# DATASET ENTRIES
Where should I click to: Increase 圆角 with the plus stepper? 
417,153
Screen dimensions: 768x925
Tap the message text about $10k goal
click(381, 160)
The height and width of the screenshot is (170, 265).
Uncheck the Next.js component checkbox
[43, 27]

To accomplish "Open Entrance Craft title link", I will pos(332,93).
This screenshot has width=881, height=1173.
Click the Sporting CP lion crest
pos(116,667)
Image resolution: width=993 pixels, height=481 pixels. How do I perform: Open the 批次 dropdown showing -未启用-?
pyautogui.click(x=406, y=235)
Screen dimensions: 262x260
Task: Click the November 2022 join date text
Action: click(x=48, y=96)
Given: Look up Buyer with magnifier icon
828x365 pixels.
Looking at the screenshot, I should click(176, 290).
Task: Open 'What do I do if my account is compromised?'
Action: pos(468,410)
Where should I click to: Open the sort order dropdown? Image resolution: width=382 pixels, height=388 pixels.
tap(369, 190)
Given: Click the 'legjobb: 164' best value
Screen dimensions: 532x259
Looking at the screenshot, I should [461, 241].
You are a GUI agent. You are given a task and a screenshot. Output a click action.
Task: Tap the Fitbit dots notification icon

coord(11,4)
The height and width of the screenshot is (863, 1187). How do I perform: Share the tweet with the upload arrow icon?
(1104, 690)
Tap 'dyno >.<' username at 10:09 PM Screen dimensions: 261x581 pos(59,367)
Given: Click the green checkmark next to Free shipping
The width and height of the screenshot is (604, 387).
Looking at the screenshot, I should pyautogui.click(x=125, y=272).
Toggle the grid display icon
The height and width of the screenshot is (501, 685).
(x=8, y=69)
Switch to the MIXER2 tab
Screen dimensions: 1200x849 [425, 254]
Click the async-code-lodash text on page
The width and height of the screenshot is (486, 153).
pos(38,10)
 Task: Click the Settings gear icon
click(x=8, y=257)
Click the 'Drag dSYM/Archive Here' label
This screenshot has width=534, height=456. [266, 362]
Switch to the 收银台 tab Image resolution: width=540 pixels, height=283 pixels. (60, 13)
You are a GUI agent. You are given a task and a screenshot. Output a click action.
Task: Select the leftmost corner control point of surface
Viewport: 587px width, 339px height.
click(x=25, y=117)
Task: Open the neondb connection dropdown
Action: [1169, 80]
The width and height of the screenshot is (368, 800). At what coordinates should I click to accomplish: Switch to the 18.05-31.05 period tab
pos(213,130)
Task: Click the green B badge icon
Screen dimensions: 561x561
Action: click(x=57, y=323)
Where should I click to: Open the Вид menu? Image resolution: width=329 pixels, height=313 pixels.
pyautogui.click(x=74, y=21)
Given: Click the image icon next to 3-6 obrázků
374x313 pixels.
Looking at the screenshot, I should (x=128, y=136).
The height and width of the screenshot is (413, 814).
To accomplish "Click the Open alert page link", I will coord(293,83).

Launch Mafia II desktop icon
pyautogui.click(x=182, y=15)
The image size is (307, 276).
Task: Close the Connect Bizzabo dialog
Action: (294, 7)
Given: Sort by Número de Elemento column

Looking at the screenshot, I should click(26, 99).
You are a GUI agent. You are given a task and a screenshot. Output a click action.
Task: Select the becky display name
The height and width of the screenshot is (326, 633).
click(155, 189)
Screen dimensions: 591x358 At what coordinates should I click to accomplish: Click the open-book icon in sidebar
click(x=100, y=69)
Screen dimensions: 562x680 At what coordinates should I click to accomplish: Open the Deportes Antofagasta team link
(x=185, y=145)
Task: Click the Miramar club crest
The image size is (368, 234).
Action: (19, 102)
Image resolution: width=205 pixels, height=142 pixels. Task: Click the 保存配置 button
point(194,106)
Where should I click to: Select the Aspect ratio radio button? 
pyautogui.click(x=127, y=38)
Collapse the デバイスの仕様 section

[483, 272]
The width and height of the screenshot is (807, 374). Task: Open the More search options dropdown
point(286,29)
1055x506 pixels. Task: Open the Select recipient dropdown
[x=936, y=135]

# EXERCISE DIRECTIONS
Write out every line of the preceding listing that contains "green".

# RESULT FOR THIS TASK
Given: Click the green checkmark next to Free shipping
Task: Click the green B badge icon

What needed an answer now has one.